#### Source ####
Aggregated Deployment (with Dynamo)

For deploying ModelExpress alongside Dynamo with a vLLM worker:

kubectl apply -f examples/aggregated_k8s/agg.yaml

See ../examples/aggregated_k8s/README.md for the full guide.

P2P GPU Weight Transfers

ModelExpress supports GPU-to-GPU model weight transfers between vLLM instances using NVIDIA NIXL over RDMA. Use --load-format mx, which auto-detects whether to load from disk or receive via RDMA.

P2P Environment Variables

Variable	Default	Description
`MX_METADATA_BACKEND`	(required on server)	`redis` or `kubernetes`
`MODEL_EXPRESS_URL`	`localhost:8001`	gRPC server address
`MX_SERVER_ADDRESS`	`localhost:8001`	Backward-compat alias for `MODEL_EXPRESS_URL`
`MX_REGISTER_LOADERS`	`1`	Auto-register the mx loader with vLLM
`MX_CONTIGUOUS_REG`	`0`	Contiguous region registration (experimental)
`MODEL_EXPRESS_LOG_LEVEL`	(inherits vLLM)	Override log level for `modelexpress.*` loggers. `DEBUG` enables per-tensor checksums and adopted tensor details
`MX_SKIP_FEATURE_CHECK`	`0`	Bypass the MLA feature gate for P2P transfer (testing only)
`MX_P2P_METADATA`	`0`	Enable P2P metadata exchange (source workers only)
`MX_METADATA_PORT`	`5555`	Base NIXL listen port; effective port is `MX_METADATA_PORT + device_id`
`MX_WORKER_GRPC_PORT`	`0`	Worker gRPC port for P2P tensor manifest serving
`MX_WORKER_HOST`	(auto-detect)	Override worker IP/hostname for P2P endpoints
`MX_STATUS_TTL_SECS`	`3600`	TTL for Redis metadata keys (seconds)
`REDIS_URL`	`redis://localhost:6379`	Redis connection URL (Redis backend only)
`MX_METADATA_NAMESPACE`	`default`	K8s namespace for CRD backend
`VLLM_RPC_TIMEOUT`	`7200000`	vLLM RPC timeout in ms (2 hours for large models)
#### Record excerpts ####
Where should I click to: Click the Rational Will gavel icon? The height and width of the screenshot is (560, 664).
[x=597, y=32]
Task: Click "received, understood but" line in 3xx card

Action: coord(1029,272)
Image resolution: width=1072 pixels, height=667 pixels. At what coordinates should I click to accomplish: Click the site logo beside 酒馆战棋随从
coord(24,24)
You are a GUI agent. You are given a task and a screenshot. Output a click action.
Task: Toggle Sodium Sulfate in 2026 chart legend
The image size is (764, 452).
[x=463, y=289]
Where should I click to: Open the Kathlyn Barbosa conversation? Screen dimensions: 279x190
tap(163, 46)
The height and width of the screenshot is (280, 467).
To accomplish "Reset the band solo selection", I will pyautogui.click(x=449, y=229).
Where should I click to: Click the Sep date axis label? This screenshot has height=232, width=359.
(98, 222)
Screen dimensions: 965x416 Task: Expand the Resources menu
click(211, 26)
####
* [Exercises to complete]
- A) Using the ModelExpress page, answer each question on its own line:
(i) What command deploys ModelExpress alongside Dynamo with a vLLM worker?
(ii) What load format option auto-detects whether to load from disk or receive via RDMA?
(iii) What is the default value of `MX_STATUS_TTL_SECS`?
- B) Count the lines of the listing that contain the string "height" and give only the number.
The ModelExpress page and the listing have nothing to do with each other.

* [Results for each task]
- A)
(i) kubectl apply -f examples/aggregated_k8s/agg.yaml
(ii) --load-format mx
(iii) 3600 (seconds)

- B) 4